NOT IN VAIN, A PROMISE KEPT

by Melissa Mullamphy

Pub Date: Dec. 15th, 2021
ISBN: 978-1-73480-262-7
Publisher: Self

A family copes with a cancer diagnosis and the unforeseen challenges of the U.S. health care system in this debut memoir.

Mullamphys’ mother, Constance E. Burns, was “a fighter from the very beginning,” according to the author. She was born in New York state in 1942, weighing only two pounds, but managed to survive. She was the sole daughter in a family with four brothers; the author characterizes her as a giving woman and a well-liked restaurant server who worked very hard, but who also had an aversion to going to the doctor. When she finally did, after falling ill in 2010, physicians discovered that she had a 15-pound tumor on her ovary; she was soon diagnosed with ovarian cancer, along with other ailments, including a hiatal hernia, gastritis, and hemorrhoids. Mullamphy documents her mother’s numerous appointments over the course of eight months, which included chemotherapy sessions and surgeries before she died in December 2010. At the end of each chapter is a “Things We Learned” recap, which includes such insights as “Get to know the nurses on the floor,” which the family learned in May, and that “having a better schedule and consistency in staff would have made [hospice] easier,” which they discovered in the final month of Constance’s life.

Stored data entries
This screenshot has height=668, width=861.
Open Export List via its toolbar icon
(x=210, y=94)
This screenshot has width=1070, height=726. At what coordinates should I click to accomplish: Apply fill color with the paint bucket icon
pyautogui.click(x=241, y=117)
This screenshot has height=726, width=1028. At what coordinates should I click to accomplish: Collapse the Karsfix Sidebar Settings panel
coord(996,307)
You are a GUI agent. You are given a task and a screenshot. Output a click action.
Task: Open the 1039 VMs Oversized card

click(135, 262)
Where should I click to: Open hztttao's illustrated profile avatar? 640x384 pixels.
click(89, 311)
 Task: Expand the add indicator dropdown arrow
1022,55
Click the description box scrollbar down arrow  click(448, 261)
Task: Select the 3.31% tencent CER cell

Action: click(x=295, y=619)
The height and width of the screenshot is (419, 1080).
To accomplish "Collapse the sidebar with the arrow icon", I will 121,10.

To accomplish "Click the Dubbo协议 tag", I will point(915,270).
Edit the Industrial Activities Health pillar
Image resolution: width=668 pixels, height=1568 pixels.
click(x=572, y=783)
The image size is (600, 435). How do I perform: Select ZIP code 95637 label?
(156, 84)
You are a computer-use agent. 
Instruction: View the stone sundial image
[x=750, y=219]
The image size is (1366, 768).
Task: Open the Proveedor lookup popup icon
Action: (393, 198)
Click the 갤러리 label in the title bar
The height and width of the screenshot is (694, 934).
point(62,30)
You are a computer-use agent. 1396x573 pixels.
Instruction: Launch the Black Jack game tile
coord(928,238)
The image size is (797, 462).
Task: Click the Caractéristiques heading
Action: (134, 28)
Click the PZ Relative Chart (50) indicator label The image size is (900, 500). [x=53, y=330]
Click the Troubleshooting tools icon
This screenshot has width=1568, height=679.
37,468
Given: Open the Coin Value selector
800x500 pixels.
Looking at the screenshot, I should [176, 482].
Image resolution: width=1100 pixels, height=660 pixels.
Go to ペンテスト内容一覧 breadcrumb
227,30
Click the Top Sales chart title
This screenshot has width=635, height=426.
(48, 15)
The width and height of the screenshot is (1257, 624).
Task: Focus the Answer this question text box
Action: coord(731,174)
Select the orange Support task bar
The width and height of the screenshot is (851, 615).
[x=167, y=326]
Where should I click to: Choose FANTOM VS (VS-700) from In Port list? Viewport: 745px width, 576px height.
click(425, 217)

# What the task requires:
Answer these questions about the book review:
1. On what date was the memoir published?
2. In what year was the author's mother born?
3. How much did the tumor found on her ovary weigh?
You can leave the records aside; they aren't needed here.

# Output of the task:
1. December 15, 2021
2. 1942
3. 15 pounds